* **PROBLEM DETAILS**:
Reproduce the following profile of Kelsey Cottrell in full, word for word.

* **EXERCISE TEXT**:
##########

Kelsey Cottrell

Personal information
- Nationality: Australian
- Born: 31 May 1990 (age 36) Auckland, New Zealand

Sport
- Sport: Bowls
- Club: St Johns Park

Achievements and titles
- Highest world ranking: 1 (June 2024)

Medal record
Representing Australia
World Outdoor Championships
| Gold medal – first place | 2008 Christchurch | Team |
| Bronze medal – third place | 2008 Christchurch | Singles |
| Silver medal – second place | 2008 Christchurch | Triples |
| Gold medal – first place | 2012 Adelaide | Pairs |
| Gold medal – first place | 2012 Adelaide | Team |
| Gold medal – first place | 2016 Christchurch | Fours |
| Gold medal – first place | 2016 Christchurch | Team |
| Gold medal – first place | 2023 Gold Coast | triples |
| Silver medal – second place | 2023 Gold Coast | fours |
| Bronze medal – third place | 2023 Gold Coast | team |
Commonwealth Games
| Bronze medal – third place | 2010 Delhi | Singles |
| Silver medal – second place | 2014 Glasgow | Triples |
| Gold medal – first place | 2018 Gold Coast | Fours |
Asia Pacific Bowls Championships
| Silver medal – second place | 2007 Christchurch | triples |
| Bronze medal – third place | 2007 Christchurch | fours |
| Bronze medal – third place | 2009 Kuala Lumpur | singles |
| Silver medal – second place | 2009 Kuala Lumpur | triples |
| Silver medal – second place | 2011 Adelaide | singles |
| Gold medal – first place | 2011 Adelaide | triples |
| Gold medal – first place | 2015 Christchurch | pairs |
| Gold medal – first place | 2015 Christchurch | fours |
| Gold medal – first place | 2019 Gold Coast | pairs |
WB Indoor Championships
| Gold medal – first place | 2023 Warilla | mixed pairs |

= Kelsey Cottrell =

Australian lawn bowler (born 1990)

##########

(Saved entries)
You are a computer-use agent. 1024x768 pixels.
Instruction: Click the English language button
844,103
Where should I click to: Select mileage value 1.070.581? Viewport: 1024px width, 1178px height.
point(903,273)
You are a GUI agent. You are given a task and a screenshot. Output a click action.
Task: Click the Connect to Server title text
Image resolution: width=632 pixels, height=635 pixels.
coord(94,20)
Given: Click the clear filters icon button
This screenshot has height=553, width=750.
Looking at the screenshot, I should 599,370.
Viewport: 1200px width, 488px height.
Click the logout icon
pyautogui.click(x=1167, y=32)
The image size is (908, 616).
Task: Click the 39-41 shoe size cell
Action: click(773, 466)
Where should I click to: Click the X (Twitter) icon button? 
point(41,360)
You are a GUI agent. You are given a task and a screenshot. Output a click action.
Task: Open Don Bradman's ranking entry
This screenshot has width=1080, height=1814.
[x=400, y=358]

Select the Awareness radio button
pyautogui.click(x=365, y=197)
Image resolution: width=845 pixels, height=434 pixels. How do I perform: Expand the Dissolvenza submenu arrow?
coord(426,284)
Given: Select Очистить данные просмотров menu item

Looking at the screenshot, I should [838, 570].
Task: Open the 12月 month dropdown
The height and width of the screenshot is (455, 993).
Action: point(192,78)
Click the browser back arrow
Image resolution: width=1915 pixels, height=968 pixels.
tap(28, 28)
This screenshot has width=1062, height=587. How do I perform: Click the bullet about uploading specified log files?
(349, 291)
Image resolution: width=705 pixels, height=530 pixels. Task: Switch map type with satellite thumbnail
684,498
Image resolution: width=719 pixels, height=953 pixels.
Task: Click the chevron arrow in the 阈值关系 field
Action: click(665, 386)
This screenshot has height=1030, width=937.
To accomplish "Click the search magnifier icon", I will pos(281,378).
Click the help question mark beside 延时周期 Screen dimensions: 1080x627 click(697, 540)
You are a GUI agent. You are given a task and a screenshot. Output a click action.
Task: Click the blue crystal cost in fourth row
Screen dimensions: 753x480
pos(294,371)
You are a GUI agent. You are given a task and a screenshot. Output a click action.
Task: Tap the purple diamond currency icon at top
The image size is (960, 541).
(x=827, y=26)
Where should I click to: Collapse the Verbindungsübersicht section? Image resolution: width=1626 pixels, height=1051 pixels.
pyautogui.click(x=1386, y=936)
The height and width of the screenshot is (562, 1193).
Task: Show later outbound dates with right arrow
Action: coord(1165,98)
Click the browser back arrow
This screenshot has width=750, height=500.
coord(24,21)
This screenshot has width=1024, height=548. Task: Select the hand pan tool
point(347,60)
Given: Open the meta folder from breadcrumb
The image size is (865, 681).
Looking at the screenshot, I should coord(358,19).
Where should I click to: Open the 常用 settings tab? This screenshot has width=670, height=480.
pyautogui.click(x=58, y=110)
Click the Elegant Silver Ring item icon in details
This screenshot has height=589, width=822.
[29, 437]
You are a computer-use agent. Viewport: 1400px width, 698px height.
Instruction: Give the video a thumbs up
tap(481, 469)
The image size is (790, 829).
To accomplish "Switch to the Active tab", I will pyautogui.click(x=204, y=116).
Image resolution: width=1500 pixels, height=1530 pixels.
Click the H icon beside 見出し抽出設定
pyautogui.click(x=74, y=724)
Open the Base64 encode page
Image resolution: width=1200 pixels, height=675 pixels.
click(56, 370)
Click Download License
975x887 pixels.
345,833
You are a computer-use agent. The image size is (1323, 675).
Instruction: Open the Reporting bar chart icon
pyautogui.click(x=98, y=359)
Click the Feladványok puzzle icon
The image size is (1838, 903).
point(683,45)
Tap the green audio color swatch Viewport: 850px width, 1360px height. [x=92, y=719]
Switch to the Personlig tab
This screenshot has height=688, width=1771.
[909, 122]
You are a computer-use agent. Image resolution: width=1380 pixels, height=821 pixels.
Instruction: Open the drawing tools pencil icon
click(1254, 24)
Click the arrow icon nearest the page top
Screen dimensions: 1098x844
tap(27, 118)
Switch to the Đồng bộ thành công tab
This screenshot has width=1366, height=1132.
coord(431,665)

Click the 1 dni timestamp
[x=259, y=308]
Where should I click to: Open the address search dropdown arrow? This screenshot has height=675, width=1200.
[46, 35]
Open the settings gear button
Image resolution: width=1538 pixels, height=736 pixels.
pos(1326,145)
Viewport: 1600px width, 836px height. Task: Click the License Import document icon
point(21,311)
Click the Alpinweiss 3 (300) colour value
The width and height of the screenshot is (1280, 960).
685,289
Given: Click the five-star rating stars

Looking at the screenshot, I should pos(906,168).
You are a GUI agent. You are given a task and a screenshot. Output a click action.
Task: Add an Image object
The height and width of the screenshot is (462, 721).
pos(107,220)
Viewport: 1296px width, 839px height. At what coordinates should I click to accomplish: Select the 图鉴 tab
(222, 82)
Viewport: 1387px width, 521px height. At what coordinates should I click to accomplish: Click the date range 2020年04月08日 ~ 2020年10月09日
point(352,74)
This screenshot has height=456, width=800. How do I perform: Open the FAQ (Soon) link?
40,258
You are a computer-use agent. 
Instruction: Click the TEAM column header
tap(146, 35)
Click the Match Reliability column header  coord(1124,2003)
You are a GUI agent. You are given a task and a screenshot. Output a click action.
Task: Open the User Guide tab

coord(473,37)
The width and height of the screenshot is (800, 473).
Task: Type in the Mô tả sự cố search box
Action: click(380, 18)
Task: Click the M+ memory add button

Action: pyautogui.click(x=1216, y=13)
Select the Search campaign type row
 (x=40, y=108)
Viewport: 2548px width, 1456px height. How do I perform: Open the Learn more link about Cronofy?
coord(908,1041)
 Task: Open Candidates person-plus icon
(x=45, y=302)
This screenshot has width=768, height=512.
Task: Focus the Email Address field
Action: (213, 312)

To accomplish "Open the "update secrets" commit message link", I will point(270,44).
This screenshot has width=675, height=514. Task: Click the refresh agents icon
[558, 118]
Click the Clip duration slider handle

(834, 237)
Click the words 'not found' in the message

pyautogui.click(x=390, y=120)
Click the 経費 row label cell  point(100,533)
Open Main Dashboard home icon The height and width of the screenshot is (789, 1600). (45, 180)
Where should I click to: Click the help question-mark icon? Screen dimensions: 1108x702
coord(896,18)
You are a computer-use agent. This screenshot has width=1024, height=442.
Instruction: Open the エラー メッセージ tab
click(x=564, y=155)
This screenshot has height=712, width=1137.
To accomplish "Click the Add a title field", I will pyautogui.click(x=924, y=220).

##########

* **ANSWER**:
Kelsey Cottrell

Personal information
- Nationality: Australian
- Born: 31 May 1990 (age 36) Auckland, New Zealand

Sport
- Sport: Bowls
- Club: St Johns Park

Achievements and titles
- Highest world ranking: 1 (June 2024)

Medal record
Representing Australia
World Outdoor Championships
| Gold medal – first place | 2008 Christchurch | Team |
| Bronze medal – third place | 2008 Christchurch | Singles |
| Silver medal – second place | 2008 Christchurch | Triples |
| Gold medal – first place | 2012 Adelaide | Pairs |
| Gold medal – first place | 2012 Adelaide | Team |
| Gold medal – first place | 2016 Christchurch | Fours |
| Gold medal – first place | 2016 Christchurch | Team |
| Gold medal – first place | 2023 Gold Coast | triples |
| Silver medal – second place | 2023 Gold Coast | fours |
| Bronze medal – third place | 2023 Gold Coast | team |
Commonwealth Games
| Bronze medal – third place | 2010 Delhi | Singles |
| Silver medal – second place | 2014 Glasgow | Triples |
| Gold medal – first place | 2018 Gold Coast | Fours |
Asia Pacific Bowls Championships
| Silver medal – second place | 2007 Christchurch | triples |
| Bronze medal – third place | 2007 Christchurch | fours |
| Bronze medal – third place | 2009 Kuala Lumpur | singles |
| Silver medal – second place | 2009 Kuala Lumpur | triples |
| Silver medal – second place | 2011 Adelaide | singles |
| Gold medal – first place | 2011 Adelaide | triples |
| Gold medal – first place | 2015 Christchurch | pairs |
| Gold medal – first place | 2015 Christchurch | fours |
| Gold medal – first place | 2019 Gold Coast | pairs |
WB Indoor Championships
| Gold medal – first place | 2023 Warilla | mixed pairs |

= Kelsey Cottrell =

Australian lawn bowler (born 1990)